_Questions on the material_:
1. Using the syncthrough readme, say whether each statement agrees with it: (a) syncthrough keeps an internal buffer; (b) returning undefined from the transform function skips the chunk; (c) an incoming chunk can be split into several chunks. Answer yes or no for each and quote the deciding words.
2. Pick up the syncthrough readme after its final sentence and write what comes next.
┌─ Text shown
A Transform stream that is sync, and very fast

Downloads

1,971

Readme

syncthrough  ci

Transform your data as it pass by, synchronously.

syncthrough is a synchronous transform stream, similar to Transform stream and through2, but with a synchronous processing function. syncthrough enforces backpressure, but it maintain no internal buffering, allowing much greater throughput. In fact, it delivers 10x performance over a standard Transform.

Because of the caveats, it is best used in combination of pipe() or pump().

Install

npm i syncthrough --save

Example

'use strict'

var fs = require('fs')
var syncthrough = require('syncthrough')

fs.createReadStream(__filename)
  .pipe(syncthrough(function (chunk) {
    // there is no callback here
    // you can return null to end the stream
    // returning undefined will let you skip this chunk
    return chunk.toString().toUpperCase()
  }))
  .pipe(process.stdout, { end: false })

API

syncthrough([transform(chunk)], [flush()])

Returns a new instance of syncthrough, where transform(chunk) is the transformation that will be applied to all incoming chunks.

The default transform function is:

function (chunk) {
  return chunk
}

If it returns null, the stream will be closed. If it returns undefined, the chunk will be skipped.

There is currently no way to split an incoming chunk into multiple chunks.

The flush() function will be called before the transform sends end() on the destination.
└─
┌─ Supplied data
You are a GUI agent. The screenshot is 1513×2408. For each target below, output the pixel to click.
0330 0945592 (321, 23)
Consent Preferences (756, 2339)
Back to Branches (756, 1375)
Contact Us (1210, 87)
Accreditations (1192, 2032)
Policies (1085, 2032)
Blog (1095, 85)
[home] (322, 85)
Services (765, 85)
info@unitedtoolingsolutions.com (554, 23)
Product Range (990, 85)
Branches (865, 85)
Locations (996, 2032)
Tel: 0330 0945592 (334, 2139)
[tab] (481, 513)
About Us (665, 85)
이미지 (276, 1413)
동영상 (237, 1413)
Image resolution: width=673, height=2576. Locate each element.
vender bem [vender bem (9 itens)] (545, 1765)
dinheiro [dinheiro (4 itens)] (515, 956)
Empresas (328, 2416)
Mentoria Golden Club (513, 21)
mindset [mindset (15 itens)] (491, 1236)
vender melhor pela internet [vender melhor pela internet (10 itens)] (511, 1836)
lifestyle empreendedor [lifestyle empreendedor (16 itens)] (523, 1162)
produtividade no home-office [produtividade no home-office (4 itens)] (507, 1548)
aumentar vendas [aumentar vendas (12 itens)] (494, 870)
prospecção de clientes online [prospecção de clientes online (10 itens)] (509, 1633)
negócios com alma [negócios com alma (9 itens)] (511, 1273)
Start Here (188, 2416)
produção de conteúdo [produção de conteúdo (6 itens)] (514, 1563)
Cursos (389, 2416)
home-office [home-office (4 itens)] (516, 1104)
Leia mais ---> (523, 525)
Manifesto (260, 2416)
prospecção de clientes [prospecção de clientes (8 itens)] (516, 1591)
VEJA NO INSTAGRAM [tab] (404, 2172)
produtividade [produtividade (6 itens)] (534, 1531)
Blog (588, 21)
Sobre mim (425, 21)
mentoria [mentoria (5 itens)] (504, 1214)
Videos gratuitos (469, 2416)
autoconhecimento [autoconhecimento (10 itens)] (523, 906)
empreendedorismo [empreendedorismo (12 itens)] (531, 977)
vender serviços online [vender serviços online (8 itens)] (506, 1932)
└─
_Answers by item number_:
1.
(a) No: "syncthrough enforces backpressure, but it maintain no internal buffering"
(b) Yes: "If it returns undefined, the chunk will be skipped."
(c) No: "There is currently no way to split an incoming chunk into multiple chunks."

2.
syncthrough([transform(object)], [flush()])

Returns a new instance of syncthrough, where transform(object) is the transformation that will be applied to all incoming objects.

Syncthrough is compatible with Streams in Object Mode, the API is exactly the same, simply expect objects instead of buffer chunks.

instance.push(chunk)

Push a chunk to the destination.

Caveats

The API is the same of a streams 3 Transform, with some major differences:

  1. backpressure is enforced, and the instance performs no buffering, e.g. when write() cannot be called after it returns false or it will throw (you need to wait for a 'drain' event).
  2. It does not inherits from any of the Streams classes, and it does not have _readableState nor _writableState.
  3. it does not have a read(n) method, nor it emits the 'readable' event, the data is pushed whenever ready.

Acknowledgements

This project was kindly sponsored by nearForm.